[Recorded data]

+++

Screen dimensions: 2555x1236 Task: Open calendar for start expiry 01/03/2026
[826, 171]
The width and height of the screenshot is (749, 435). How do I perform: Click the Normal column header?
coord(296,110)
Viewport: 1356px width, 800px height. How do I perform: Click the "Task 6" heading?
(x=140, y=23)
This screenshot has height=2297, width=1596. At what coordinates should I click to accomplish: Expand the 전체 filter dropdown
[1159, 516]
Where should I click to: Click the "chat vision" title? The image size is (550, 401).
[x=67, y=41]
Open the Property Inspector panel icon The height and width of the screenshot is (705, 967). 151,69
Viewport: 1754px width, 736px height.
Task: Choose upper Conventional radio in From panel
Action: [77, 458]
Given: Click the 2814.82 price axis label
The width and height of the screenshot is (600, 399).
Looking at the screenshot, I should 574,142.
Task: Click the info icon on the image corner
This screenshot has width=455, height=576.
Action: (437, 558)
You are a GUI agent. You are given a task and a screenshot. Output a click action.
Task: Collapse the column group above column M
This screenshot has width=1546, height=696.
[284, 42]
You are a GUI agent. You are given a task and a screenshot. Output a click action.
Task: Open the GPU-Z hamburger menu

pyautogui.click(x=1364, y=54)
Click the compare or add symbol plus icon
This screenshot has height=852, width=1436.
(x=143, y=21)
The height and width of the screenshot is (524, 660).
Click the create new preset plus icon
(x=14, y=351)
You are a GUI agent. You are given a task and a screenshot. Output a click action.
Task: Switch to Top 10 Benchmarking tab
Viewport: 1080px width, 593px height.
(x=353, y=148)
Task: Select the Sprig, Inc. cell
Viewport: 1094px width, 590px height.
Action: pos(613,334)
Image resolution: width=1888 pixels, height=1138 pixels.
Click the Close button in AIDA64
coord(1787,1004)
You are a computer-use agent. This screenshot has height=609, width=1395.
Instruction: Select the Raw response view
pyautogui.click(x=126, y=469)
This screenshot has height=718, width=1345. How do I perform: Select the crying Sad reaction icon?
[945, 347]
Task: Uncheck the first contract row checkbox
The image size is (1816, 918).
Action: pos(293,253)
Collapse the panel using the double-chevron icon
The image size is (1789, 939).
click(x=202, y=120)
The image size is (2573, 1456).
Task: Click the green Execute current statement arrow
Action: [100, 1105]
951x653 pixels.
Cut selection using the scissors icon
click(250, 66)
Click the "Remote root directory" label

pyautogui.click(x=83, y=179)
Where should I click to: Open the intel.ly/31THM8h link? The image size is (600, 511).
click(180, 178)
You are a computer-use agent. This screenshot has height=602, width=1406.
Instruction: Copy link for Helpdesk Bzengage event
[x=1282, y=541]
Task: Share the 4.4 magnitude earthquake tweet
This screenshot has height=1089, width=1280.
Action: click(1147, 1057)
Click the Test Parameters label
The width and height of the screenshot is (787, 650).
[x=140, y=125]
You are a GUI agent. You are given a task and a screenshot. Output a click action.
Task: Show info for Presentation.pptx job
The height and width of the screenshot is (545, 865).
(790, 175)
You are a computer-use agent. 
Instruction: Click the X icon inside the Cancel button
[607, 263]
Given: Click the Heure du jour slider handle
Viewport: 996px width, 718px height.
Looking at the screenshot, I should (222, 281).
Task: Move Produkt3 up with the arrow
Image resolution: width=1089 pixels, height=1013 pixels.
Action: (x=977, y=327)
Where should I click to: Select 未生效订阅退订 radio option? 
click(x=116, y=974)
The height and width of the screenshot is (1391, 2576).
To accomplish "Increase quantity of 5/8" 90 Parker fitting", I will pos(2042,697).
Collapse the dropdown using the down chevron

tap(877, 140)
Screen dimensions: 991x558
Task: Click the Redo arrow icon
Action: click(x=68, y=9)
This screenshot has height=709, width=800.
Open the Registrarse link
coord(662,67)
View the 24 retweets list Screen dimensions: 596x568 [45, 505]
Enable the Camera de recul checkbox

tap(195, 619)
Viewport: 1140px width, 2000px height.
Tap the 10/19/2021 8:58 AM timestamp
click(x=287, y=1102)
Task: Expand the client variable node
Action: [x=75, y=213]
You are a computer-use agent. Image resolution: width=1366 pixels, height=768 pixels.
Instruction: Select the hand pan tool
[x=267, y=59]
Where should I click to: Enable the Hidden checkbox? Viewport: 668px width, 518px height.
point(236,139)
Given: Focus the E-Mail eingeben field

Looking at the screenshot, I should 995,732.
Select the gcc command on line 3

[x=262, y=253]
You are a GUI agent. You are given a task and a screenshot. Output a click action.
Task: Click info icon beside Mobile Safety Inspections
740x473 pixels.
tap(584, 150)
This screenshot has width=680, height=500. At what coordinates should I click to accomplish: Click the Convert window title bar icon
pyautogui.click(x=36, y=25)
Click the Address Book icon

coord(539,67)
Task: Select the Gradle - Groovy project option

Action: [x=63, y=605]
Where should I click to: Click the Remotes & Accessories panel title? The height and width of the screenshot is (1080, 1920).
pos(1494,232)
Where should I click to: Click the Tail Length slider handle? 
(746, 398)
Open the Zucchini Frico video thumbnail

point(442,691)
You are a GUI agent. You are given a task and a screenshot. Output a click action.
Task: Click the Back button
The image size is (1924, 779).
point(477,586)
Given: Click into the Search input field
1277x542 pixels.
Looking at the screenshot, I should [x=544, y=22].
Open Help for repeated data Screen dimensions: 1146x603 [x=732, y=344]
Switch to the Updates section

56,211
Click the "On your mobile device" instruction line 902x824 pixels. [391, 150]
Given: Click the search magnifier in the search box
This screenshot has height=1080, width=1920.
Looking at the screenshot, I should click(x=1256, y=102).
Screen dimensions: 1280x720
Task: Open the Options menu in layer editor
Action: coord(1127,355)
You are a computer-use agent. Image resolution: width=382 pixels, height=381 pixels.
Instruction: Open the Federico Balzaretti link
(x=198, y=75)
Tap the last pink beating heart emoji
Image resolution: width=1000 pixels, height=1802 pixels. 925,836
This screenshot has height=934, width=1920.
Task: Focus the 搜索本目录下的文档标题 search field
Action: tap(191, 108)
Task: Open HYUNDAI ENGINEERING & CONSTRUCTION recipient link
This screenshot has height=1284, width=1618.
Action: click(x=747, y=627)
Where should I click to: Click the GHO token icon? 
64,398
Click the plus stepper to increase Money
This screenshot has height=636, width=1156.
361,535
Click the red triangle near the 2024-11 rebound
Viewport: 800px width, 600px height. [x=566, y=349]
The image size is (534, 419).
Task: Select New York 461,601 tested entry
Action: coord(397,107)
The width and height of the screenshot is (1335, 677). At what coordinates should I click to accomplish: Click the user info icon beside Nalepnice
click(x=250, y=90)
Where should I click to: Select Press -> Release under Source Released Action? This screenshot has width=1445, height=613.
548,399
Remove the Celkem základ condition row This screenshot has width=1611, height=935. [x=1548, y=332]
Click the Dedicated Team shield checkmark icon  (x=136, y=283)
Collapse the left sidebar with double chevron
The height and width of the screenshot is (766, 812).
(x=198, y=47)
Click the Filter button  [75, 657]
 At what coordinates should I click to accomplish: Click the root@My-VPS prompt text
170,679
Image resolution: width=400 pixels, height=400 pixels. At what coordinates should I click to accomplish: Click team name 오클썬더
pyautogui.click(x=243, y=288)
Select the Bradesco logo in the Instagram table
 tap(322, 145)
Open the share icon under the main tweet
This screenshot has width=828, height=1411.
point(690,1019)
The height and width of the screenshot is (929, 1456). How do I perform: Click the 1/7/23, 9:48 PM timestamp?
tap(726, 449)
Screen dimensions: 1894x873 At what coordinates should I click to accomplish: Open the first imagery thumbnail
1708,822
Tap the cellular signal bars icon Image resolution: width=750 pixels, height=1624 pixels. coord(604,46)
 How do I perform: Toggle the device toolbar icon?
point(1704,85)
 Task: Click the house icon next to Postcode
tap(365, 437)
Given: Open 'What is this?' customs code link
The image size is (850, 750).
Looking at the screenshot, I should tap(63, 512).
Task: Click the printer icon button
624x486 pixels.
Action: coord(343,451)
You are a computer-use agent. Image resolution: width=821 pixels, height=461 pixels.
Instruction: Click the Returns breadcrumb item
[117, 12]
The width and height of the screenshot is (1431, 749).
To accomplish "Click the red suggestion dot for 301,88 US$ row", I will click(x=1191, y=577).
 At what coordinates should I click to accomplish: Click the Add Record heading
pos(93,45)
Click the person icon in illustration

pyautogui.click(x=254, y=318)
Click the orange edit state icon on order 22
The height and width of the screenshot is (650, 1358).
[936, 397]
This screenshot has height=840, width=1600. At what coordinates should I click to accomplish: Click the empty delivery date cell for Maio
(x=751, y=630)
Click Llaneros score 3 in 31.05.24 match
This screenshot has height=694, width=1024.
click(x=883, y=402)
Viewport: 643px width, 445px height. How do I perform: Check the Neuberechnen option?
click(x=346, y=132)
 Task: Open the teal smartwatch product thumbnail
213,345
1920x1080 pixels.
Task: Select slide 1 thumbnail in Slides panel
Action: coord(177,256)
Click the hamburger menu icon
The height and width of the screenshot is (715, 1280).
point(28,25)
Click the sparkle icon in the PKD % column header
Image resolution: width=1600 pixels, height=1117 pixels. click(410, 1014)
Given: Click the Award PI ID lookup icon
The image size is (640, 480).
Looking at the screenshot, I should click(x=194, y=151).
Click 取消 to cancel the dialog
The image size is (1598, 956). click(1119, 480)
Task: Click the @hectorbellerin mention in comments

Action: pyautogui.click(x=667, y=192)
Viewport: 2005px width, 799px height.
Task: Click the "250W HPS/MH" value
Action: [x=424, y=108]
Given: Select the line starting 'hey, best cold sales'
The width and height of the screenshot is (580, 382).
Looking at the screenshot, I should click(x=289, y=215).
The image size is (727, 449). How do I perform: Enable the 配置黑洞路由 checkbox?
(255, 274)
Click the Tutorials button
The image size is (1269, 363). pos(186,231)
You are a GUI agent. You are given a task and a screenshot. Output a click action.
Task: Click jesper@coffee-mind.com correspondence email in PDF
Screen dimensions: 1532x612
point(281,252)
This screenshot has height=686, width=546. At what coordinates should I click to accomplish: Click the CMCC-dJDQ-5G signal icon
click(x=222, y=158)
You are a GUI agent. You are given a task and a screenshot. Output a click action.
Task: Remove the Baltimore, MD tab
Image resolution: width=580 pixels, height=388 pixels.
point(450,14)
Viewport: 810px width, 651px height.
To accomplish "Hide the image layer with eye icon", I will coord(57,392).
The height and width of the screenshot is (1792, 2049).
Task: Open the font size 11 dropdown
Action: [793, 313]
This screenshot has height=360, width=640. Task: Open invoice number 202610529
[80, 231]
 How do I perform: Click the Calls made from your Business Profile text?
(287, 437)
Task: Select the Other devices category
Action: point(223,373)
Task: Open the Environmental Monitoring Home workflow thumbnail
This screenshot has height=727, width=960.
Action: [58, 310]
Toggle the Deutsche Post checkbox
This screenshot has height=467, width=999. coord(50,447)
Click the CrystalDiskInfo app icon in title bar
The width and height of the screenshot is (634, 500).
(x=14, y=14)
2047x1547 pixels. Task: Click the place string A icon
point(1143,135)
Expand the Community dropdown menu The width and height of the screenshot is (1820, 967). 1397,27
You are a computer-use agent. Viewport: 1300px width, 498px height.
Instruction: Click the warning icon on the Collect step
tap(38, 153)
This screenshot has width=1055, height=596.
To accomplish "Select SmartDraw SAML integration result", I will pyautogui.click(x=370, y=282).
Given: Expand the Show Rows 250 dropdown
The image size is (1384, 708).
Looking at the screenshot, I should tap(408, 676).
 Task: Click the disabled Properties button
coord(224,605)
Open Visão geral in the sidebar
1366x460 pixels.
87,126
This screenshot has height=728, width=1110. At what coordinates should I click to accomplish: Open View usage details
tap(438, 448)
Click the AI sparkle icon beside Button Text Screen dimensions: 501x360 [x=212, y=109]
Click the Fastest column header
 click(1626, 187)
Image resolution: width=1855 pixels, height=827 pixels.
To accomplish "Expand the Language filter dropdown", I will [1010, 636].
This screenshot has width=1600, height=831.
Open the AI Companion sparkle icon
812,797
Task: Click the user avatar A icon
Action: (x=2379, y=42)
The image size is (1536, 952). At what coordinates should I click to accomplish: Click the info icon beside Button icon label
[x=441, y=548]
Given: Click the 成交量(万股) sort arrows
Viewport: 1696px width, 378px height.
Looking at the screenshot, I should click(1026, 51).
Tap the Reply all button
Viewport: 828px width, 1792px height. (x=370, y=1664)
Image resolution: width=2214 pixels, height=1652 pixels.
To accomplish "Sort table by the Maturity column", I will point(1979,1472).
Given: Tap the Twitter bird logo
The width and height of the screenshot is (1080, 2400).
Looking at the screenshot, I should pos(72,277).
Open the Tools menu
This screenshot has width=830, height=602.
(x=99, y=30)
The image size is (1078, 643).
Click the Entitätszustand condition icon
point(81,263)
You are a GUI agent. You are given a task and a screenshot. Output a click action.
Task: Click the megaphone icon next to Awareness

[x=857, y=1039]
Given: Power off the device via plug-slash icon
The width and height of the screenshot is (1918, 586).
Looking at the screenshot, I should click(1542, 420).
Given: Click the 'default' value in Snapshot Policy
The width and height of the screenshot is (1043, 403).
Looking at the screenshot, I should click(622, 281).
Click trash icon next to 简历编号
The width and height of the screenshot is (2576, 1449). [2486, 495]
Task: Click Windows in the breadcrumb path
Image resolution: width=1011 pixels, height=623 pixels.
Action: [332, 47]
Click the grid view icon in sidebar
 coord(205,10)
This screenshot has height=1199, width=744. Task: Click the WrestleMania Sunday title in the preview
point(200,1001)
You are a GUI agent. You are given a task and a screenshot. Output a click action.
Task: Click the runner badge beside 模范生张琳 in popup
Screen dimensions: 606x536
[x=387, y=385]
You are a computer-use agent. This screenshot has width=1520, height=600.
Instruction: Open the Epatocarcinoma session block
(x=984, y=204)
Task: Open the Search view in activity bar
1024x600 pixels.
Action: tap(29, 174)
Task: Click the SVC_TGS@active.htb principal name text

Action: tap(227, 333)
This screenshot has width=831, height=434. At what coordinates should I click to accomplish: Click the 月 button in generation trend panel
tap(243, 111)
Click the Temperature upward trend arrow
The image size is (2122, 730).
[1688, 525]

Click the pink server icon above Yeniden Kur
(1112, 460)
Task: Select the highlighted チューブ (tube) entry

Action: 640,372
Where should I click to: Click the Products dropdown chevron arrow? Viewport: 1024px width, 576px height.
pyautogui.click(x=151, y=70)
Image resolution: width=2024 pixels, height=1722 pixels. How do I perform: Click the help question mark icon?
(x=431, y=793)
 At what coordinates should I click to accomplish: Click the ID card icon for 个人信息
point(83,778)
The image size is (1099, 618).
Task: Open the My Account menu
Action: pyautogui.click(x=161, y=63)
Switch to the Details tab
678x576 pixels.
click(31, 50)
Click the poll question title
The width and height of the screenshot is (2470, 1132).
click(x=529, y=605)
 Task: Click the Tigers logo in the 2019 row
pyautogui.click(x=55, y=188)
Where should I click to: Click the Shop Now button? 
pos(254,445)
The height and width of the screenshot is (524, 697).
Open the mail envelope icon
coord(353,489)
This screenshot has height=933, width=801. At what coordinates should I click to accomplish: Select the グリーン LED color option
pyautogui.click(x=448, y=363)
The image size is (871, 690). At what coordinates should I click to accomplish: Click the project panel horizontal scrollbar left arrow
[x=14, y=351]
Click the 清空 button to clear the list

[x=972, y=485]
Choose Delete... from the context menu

+++

Problem details: Please put the lines of the listing between the line containing "Given: Open 'What is this?' customs code link" and the line containing "Image resolution: width=1600", inclusive, into a JSON list of strings, one string per line. Leave out any blank lines.

Written answer:
[
  "Given: Open 'What is this?' customs code link",
  "The image size is (850, 750).",
  "Looking at the screenshot, I should tap(63, 512).",
  "Task: Click the printer icon button",
  "624x486 pixels.",
  "Action: coord(343,451)",
  "You are a computer-use agent. Image resolution: width=821 pixels, height=461 pixels.",
  "Instruction: Click the Returns breadcrumb item",
  "[117, 12]",
  "The width and height of the screenshot is (1431, 749).",
  "To accomplish \"Click the red suggestion dot for 301,88 US$ row\", I will click(x=1191, y=577).",
  " At what coordinates should I click to accomplish: Click the Add Record heading",
  "pos(93,45)",
  "Click the person icon in illustration",
  "pyautogui.click(x=254, y=318)",
  "Click the orange edit state icon on order 22",
  "The height and width of the screenshot is (650, 1358).",
  "[936, 397]",
  "This screenshot has height=840, width=1600. At what coordinates should I click to accomplish: Click the empty delivery date cell for Maio",
  "(x=751, y=630)",
  "Click Llaneros score 3 in 31.05.24 match",
  "This screenshot has height=694, width=1024.",
  "click(x=883, y=402)",
  "Viewport: 643px width, 445px height. How do I perform: Check the Neuberechnen option?",
  "click(x=346, y=132)",
  " Task: Open the teal smartwatch product thumbnail",
  "213,345",
  "1920x1080 pixels.",
  "Task: Select slide 1 thumbnail in Slides panel",
  "Action: coord(177,256)",
  "Click the hamburger menu icon",
  "The height and width of the screenshot is (715, 1280).",
  "point(28,25)",
  "Click the sparkle icon in the PKD % column header",
  "Image resolution: width=1600 pixels, height=1117 pixels. click(410, 1014)"
]